6 Smart Inventions That Biomimicry Gave The World

6 Smart Inventions That Biomimicry Gave The World

In the age of technology, you may think that we have run out of ideas with the constant advancements that are being made, but if we take a look around us we can get inspired to create something new.

The term Biomimicry means observing the structure, material, elements, shapes and processes of nature in order to come up with new solutions for our problems.

Some of you may never heard of this term but, maybe familiar with the examples of it. Here, we’ve enlisted inventions that have been developed solely because they mimicked the nature and contributed towards biomimicry.

Let’s take a look!


George de Mestral, a Swiss Engineer, went for a hunting trip in the Alps in 1941 and found his jeans and dog covered in burdock burrs. He inspected it under microscope and saw a structure of hooks which easily attached to soft socks and fur.
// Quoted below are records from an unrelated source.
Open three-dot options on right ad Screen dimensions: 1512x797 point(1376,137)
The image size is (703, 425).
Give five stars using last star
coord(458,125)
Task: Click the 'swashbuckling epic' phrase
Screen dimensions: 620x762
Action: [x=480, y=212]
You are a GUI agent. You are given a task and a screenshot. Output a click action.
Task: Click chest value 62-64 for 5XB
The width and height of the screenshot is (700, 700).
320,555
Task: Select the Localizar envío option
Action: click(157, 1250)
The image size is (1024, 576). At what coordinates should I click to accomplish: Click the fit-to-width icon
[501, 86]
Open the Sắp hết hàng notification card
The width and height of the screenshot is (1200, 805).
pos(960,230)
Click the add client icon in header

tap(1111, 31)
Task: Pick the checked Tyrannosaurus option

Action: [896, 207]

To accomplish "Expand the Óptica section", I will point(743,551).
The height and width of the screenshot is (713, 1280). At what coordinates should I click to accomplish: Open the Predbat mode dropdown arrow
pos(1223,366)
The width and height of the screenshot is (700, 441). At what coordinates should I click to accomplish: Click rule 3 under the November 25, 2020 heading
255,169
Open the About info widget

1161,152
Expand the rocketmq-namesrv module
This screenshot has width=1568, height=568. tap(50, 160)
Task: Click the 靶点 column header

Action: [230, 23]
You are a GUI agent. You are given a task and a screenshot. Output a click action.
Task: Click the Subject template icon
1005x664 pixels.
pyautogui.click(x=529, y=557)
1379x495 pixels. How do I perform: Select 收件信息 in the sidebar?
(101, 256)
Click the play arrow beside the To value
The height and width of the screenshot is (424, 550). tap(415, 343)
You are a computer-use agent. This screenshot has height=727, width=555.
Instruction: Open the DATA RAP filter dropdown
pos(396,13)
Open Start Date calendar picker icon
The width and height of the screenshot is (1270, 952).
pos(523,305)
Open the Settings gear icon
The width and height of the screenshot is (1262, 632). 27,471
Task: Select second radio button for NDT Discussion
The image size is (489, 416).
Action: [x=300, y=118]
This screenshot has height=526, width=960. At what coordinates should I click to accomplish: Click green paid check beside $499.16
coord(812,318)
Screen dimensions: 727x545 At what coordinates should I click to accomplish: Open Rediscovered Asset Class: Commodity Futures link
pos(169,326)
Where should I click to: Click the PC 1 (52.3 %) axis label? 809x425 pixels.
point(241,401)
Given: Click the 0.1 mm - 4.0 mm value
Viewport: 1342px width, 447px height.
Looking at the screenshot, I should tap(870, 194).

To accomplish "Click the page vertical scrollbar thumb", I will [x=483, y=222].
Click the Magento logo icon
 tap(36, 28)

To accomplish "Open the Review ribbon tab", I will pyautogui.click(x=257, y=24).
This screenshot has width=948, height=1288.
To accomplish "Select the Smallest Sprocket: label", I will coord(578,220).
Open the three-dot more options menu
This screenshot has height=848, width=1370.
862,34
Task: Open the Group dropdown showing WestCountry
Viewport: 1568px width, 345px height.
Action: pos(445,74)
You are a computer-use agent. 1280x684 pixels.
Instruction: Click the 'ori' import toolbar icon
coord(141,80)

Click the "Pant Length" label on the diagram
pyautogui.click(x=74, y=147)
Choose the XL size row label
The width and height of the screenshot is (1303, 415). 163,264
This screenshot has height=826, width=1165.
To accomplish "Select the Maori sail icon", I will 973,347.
Mestral carried out experiments on it for years and later invented Velcro for which he got U.S. Patent 2,717,437 in September, 1955. Velcro was recognised as possibly the best known and most successful commercial instance of Biomimicry by Benyus.

Shinkansen Bullet Train

Everyone knows about the Shinkansen Bullet train for their speeds but, travelling at such high speed can cause headaches. When a train is travelling through tunnels, air pressure gets built around it and, when the nose emerges, it produces a loud thunderclap which can be heard from a quarter mile. In 1990, Eiji Nakatsu, an engineer and a bird watcher working in JR-West, a Japanese rail company took inspiration from the bird Kingfisher and redesigned the train’s nose to eliminate pressure waves. This aerodynamic change not only solved the noise problem but also reduced power use and helped the train achieve faster speed.

Fin to the Wind

Giants of the sea, humpback whales are pretty agile swimmers though they each weigh approximately 80,000 pounds. This special swimming characteristic comes from a row of warty ridges, called Tubercles, which are on the front edge of their fins. Frank E Fish, a Biology Professor at West Chester University in Pennsylvania, was in a gift shop and he observed the curves on a statue of whale’s fin. He thought that the artist must have got it wrong and the curves shouldn’t be on the front edge which is generally straight. Fish later discovered by adding curves to the front edge of turbine blade that he could reduce the drag and noise which in turn helps in increasing power and speed to change wind direction by 20 percent. The design is copied by Envira-North Systems for industrial fans and by Fluid Earth for surfboards.

Spider Web Glass

Some species of spiders protect their nets with an extraordinary silk rope which reflects ultraviolet rays. These rays can be seen by birds and they can avoid these webs. If this effect can be recreated by engineers, it might save lives of many birds that fly into glass buildings and crash. Arnold Glas, a company situated in Germany, achieved this effect and improved their Ornilux brand glass with a pattern similar to web consisting of ultraviolet reflective coating to save birds from having head on collisions with glass.

Gecko Feet Adhesives

Geckos naturally have the ability to scale on smooth walls and run upside-down across ceilings. The reason they have such a firm grip is because they have millions of microscopic hairs on the bottom of their toes. A single hair strand’s power might be minute but combined strength of all the strands is magnificent. Scientists have estimated that the setae from the very small toes of a gecko could actually carry 250 pounds. A team at University of Massachusetts, Amherst has developed Geckskin, an adhesive with such an impressive power that a card-size strip can hold up to 700 pounds. The science behind this adhesive is that, by changing the direction of the setae, the grip can be loosened easily with no tears, no sticky residuals left behind and no pressure necessary.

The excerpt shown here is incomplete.